Storage Table Metadata

The lineage information, that is required to determine whether the storage table contains fresh data, is stored in the form of a lineage record in each storage table snapshot. The following table shows the snapshot metadata according to the v2 table spec compared to this proposal.

v2 materialized view Field Description
required required snapshot-id A unique long ID
optional optional parent-snapshot-id The snapshot ID of the snapshot's parent. Omitted for any snapshot with no parent
required required sequence-number A monotonically increasing long that tracks the order of changes to a table
required required timestamp-ms A timestamp when the snapshot was created, used for garbage collection and table inspection
required required manifest-list The location of a manifest list for this snapshot that tracks manifest files with additional metadata
required required summary A string map that summarizes the snapshot changes, including operation (see below)
optional optional schema-id ID of the table's current schema when the snapshot was created
optional lineage A lineage record containing freshness information for materialized views. Optional field that only applies if the table is a storage table for a materialized view.

Lineage record

The lineage record has the following fields:

v1 Field Name Description
required refresh-version-id Version id of the materialized view when the refresh operation was performed.
required source-tables A List of source-table records.

Source table record

The source table record has the following fields:

v1 Field Name Description
required uuid Uuid of the source table.
required identifier A full identifier record containing catalog, namespace and table-name fields.
required snapshot-id Snapshot id of the source table when the refresh operation was performed.

> [LIST OF TASKS]
(a) In the storage table metadata text, why is the lineage field marked as optional in the snapshot metadata?
(b) Carry on the storage table metadata text from the point where it stops.

> [DATASET EXTRACT]
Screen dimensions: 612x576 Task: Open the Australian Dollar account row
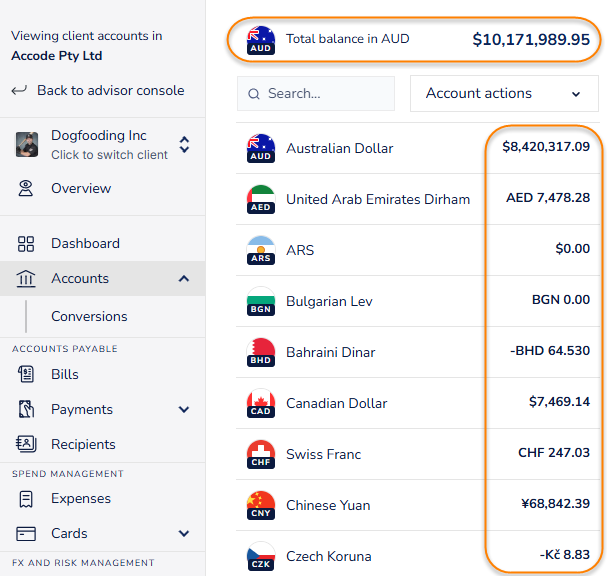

> [SET OF ANSWERS]
(a) The lineage field only applies when the table is a storage table for a materialized view.

(b)
Full Identifier record

The source table record has the following fields:

v1 Field Name Description
required catalog Catalog of the source table
required namespace Namespace of the source table
required table-name Name of the source table

View Properties

Additional view properties that allow the configuration of the materialized view:

Property Default Description
materialization.data.allow-stale false Boolean that defines the query engine's behavior in case the source tables indicate the precomputed data isn't fresh. If set to false, a refresh operation has to be performed before the query results are returned. If set to true the data in the storage table gets returned without performing a refresh operation.

Query engine metadata

To enable query engines to write metadata for logging and debugging, the query engine can write the following fields to the snapshot summary of the storage table:

Property Description
materialization-refresh-strategy Which refresh strategy was used to perform the refresh operation. Can either be “FULL” or “INCREMENTAL”.
JanKaul commented 1 year ago

MV concept discussion: https://docs.google.com/document/d/1QAuy-meSZ6Oy37iPym8sV_n7R2yKZOHunVR-ZWhhZ6Q/

nastra commented 1 year ago

@JanKaul I think it would be great to get this out to the DEV mailing list to get more attention and input from people

rdblue commented 1 year ago

Thanks for writing this up, @JanKaul! It's a good idea to specify how to maintain metadata for materialized views.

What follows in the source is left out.